WHAT YOU WILL DO:
Search the entries below for "agent", and copy each line where it appears.

SUPPLIED RECORDS:

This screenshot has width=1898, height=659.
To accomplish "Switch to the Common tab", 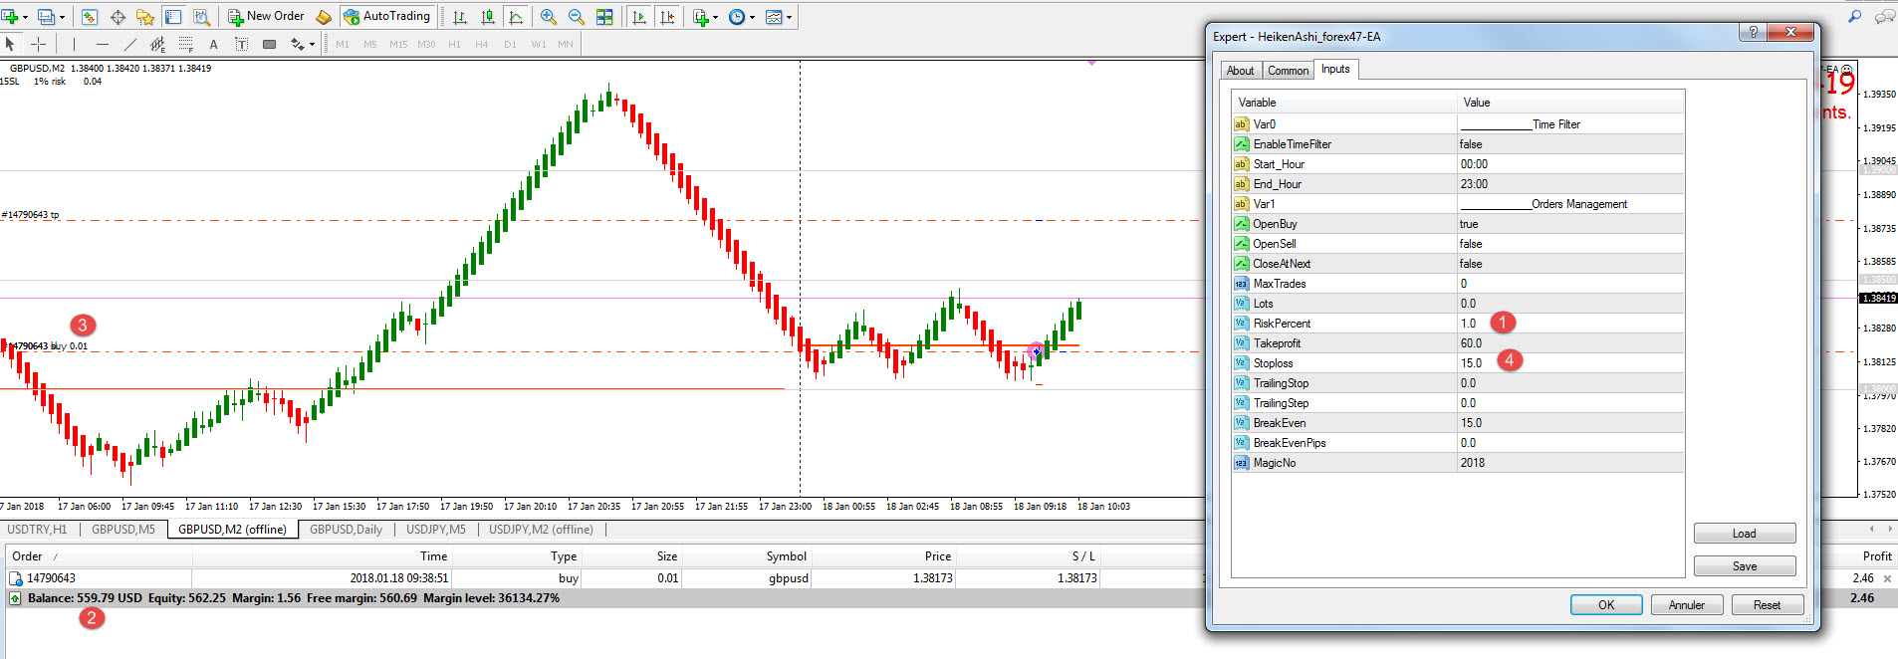I will pyautogui.click(x=1288, y=71).
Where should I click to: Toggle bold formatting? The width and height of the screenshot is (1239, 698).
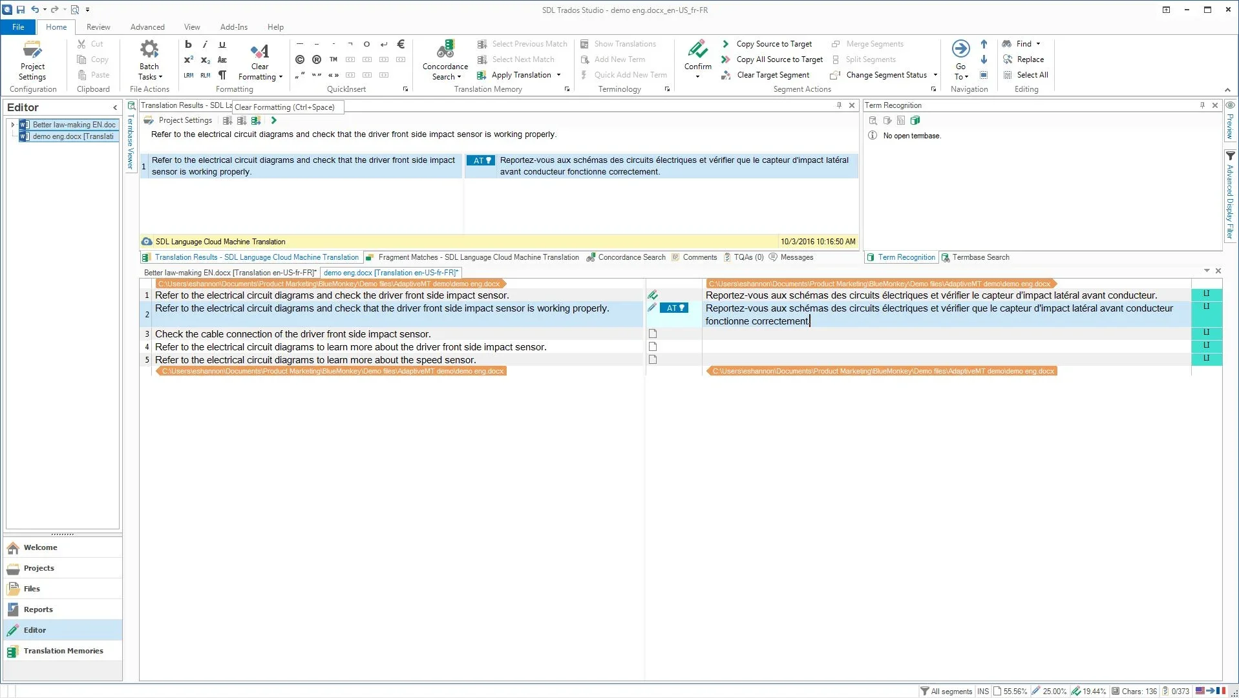(188, 44)
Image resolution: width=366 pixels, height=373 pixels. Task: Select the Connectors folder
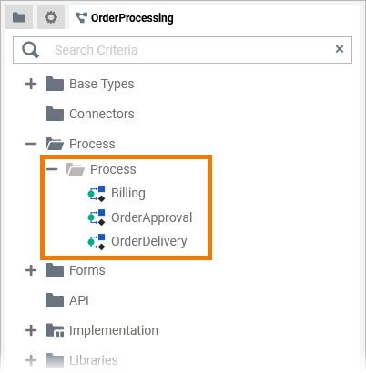click(x=102, y=114)
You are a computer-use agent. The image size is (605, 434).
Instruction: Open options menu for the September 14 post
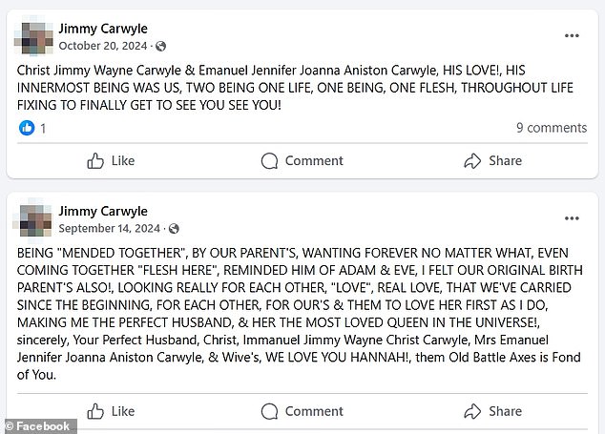572,219
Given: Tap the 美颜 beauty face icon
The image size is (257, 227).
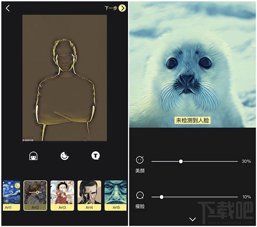Looking at the screenshot, I should [140, 160].
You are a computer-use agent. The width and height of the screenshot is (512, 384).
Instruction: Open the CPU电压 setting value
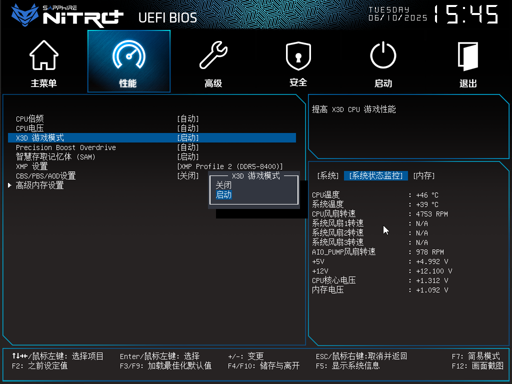click(188, 129)
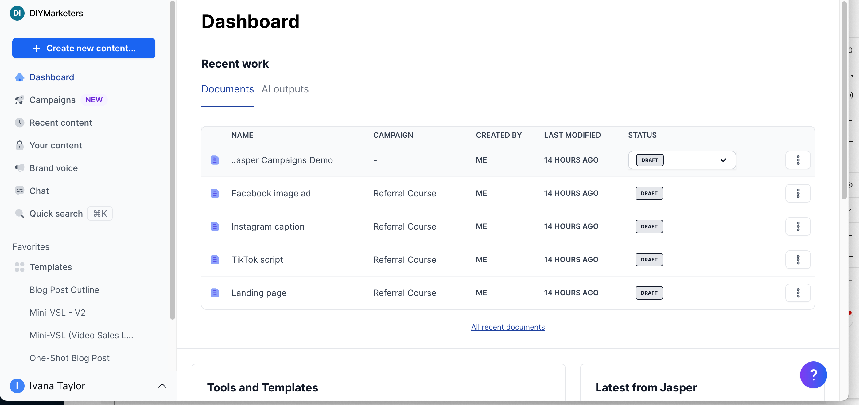
Task: Open Brand voice settings
Action: [x=53, y=168]
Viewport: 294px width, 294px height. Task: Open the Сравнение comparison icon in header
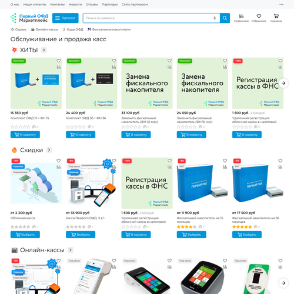(241, 18)
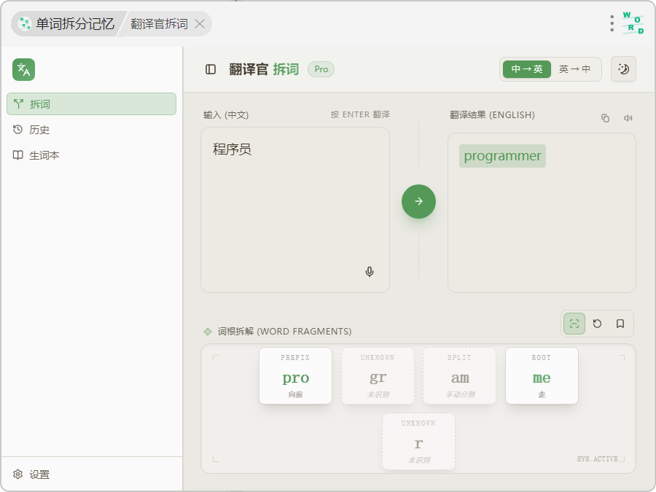The width and height of the screenshot is (656, 492).
Task: Toggle the fragment scan mode button
Action: coord(574,324)
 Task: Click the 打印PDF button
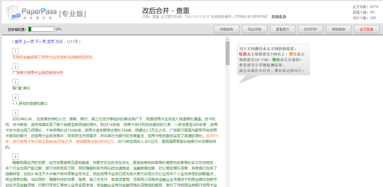coord(311,29)
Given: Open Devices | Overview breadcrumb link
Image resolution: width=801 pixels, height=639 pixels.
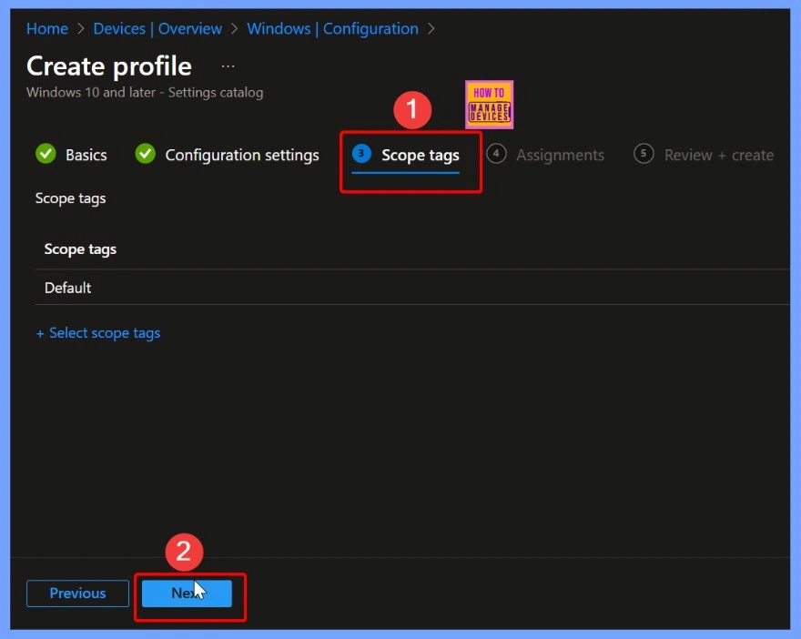Looking at the screenshot, I should click(157, 29).
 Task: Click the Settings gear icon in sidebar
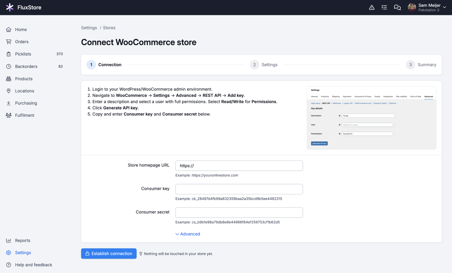(x=9, y=253)
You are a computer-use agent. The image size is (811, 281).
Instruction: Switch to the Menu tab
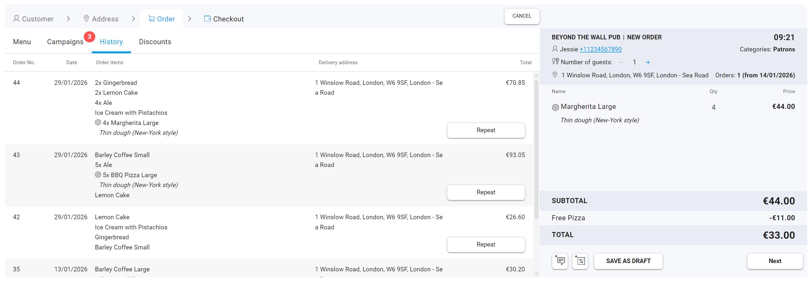pyautogui.click(x=22, y=42)
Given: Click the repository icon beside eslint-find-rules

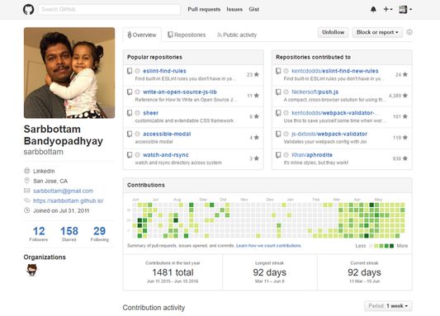Looking at the screenshot, I should tap(130, 71).
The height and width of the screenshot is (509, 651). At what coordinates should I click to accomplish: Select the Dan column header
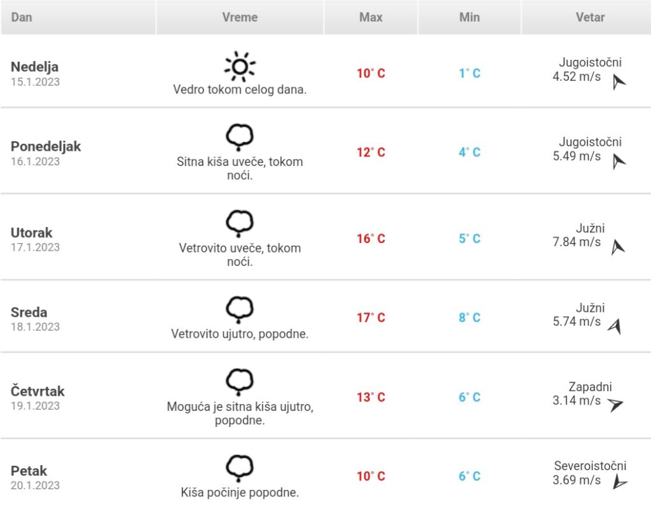pyautogui.click(x=78, y=17)
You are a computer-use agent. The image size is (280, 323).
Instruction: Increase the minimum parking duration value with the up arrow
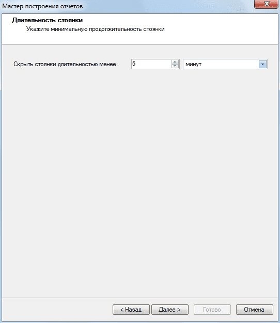click(x=175, y=62)
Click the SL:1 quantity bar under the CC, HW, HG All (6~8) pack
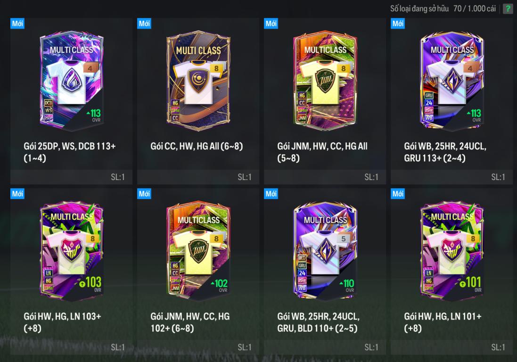 pyautogui.click(x=198, y=177)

SOLUTION FOR THIS EXERCISE:
You are a computer-use agent. The image size is (605, 434).
You are a computer-use agent. The width and height of the screenshot is (512, 384).
You are a computer-use agent. The image size is (811, 281).
You are a computer-use agent. The image size is (280, 323).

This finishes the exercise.